I want to find the total comparisons for sorting n elements in an array using different sorting algorithms. I don't want to do it manually (in case the number of elements in the array is considerably large). Is there a "formula" to calculate the comparisons for each of the sorting algorithms listed below if for example there is 8 elements in an array containing the following elements [3,24,66,34,8,-5,42,80]? How can I find the comparisons for each?

1) Merge Sort

For example, if I use Merge sort manually in order to find the total numbers of
comparisons for 8 elements, this is what I get:

       3, 24, 66, 34, 8, -5, 42, 80    

     3, 24, 66, 34      8, -5, 42, 80    

    3, 24    66, 34     8, -5    42, 80   

 3  24    66    34       8   -5   42    80    

    3, 24    34, 66     -5, 8    42, 80 

      3, 24, 34, 66      -5, 8, 42, 80  

       -5, 3, 8, 24, 34, 42, 66, 80

 Total number of comparisons  needed to sort this array = 15 
 I would like to be able to do this using a formula, if possible, not manually.


2) Insertion sort

Answer 1

Usually people do not make this kind of calculation. They are interested in evaluating the complexity of the algorithm, i.e., "asymptotically How the number of comparisons increases with the size of the input"

For instance, merge sort grows (in average) with O(n log n). This means that the number of comparisons of merge sort is not worse than n log n where n is the size of the input. There are some methods to arrive to this expression, namely master theorem or tree method.

Actually, one can prove that no algorithm based only on comparisons cannot make less comparisons than n log n. This is the so-called comparison model! comparison algorithms

However, sorting can be done in linear time, depending on the type of your set, for instance using counting sort - a kind of histogram.

Answer 2

This is not an easy task, as it can depend on details of the algorithm implementation, and also is not a pure function of n.

Actually, what you get is a distribution of values of the number of comparisons, depending on the permutation of the input. Usually, one distinguishes the best case (least number of comparison), the worst case (largest number) and the average case (mathematical expectation when you assume the respective probabilities of the input permutations).

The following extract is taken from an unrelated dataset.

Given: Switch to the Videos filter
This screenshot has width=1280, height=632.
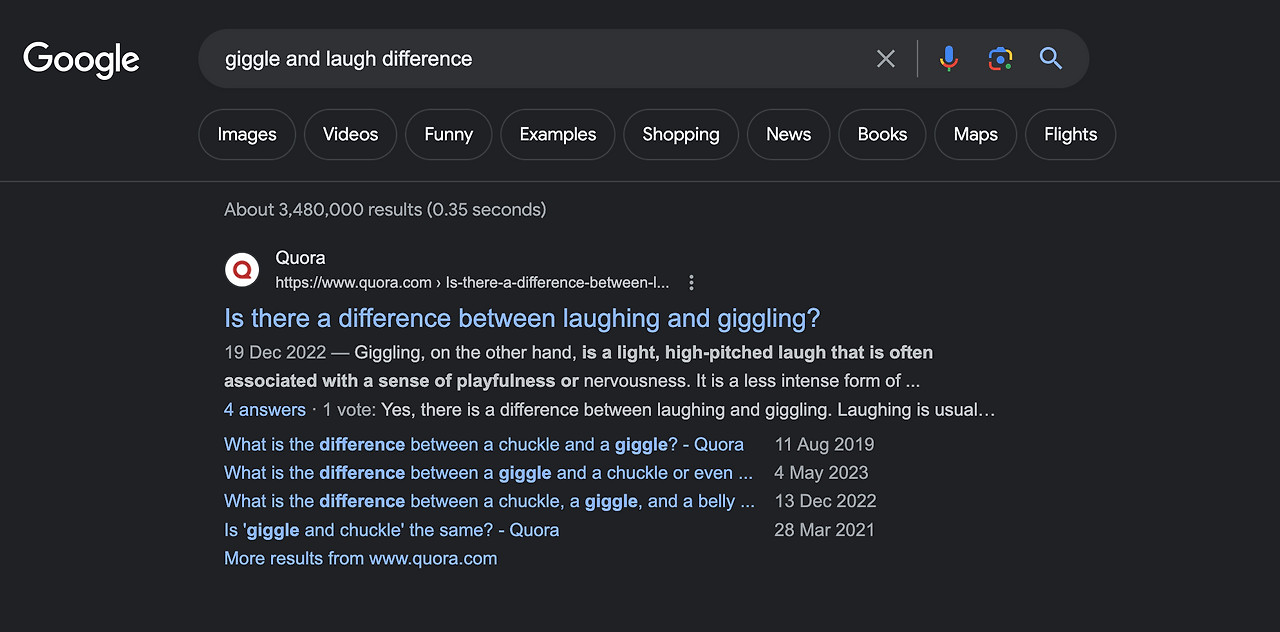Looking at the screenshot, I should [350, 134].
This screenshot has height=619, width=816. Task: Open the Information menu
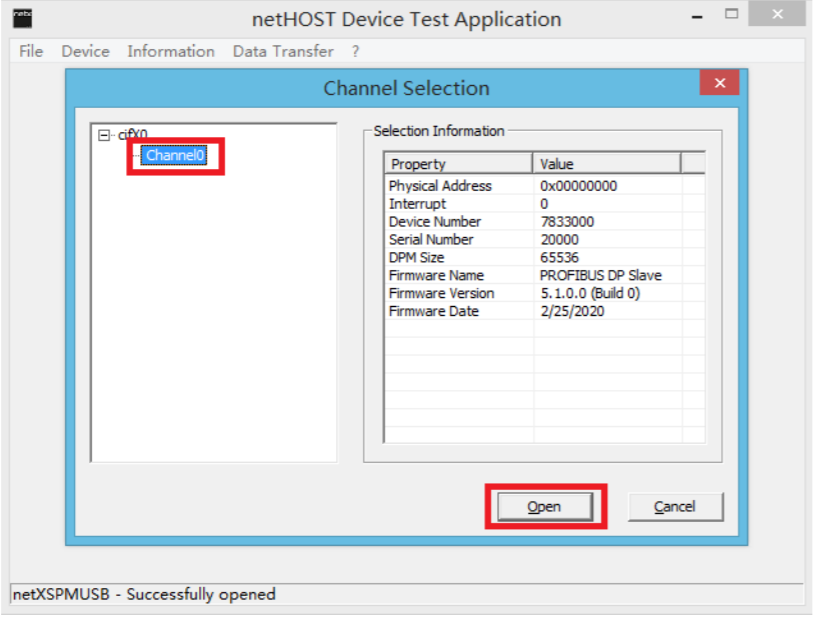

These numbers can be obtained by reasoning on the program, but this is usually a difficult task (even daunting for the average case), often solved with approximations.

Anyway, you can obtain it empirically by instrumenting your program: declare a counter variable, and increment it at the same time as a comparison is made.

I recommend you to do what follows as an exercise:

• instrument the code as I said,
• take the sequence of the n first integers;
• generate all possible permutations of the input (there will be exactly n! possibilities - as long as n remains small, say n up to 10, this remains manageable, 10!=3628800) and run the algorithm on each;
• (alternatively you can fill the array with random numbers and repeat many times);
• accumulate the histogram of the number of comparisons (for every possible number of comparisons count how many permutations achieve it),
• observe and compare the histograms of the different algorithms.

Even though n will remain modest, you will observe the best and worst cases, and with more care, the central trend and the spread. This should be instructive.

Using the same methodology, you can also observe the number of element displacements.

Answer 3

It is impossible, as the exact number depends on the input. This why you have optimistic complexity, pessimistic, and average sometimes also called expected. The prominent example is basic implementation of quick sort which has pessimistic complexity O(n^2). On the other hand optimistic case for bubble sort is O(n). More examples: http://en.wikipedia.org/wiki/Best,_worst_and_average_case#Sorting_algorithms.

The only thing you can do is to compute it per problem instance, for example by tapping into comparison function. Although, I am not sure if per-instance values are very meaningful.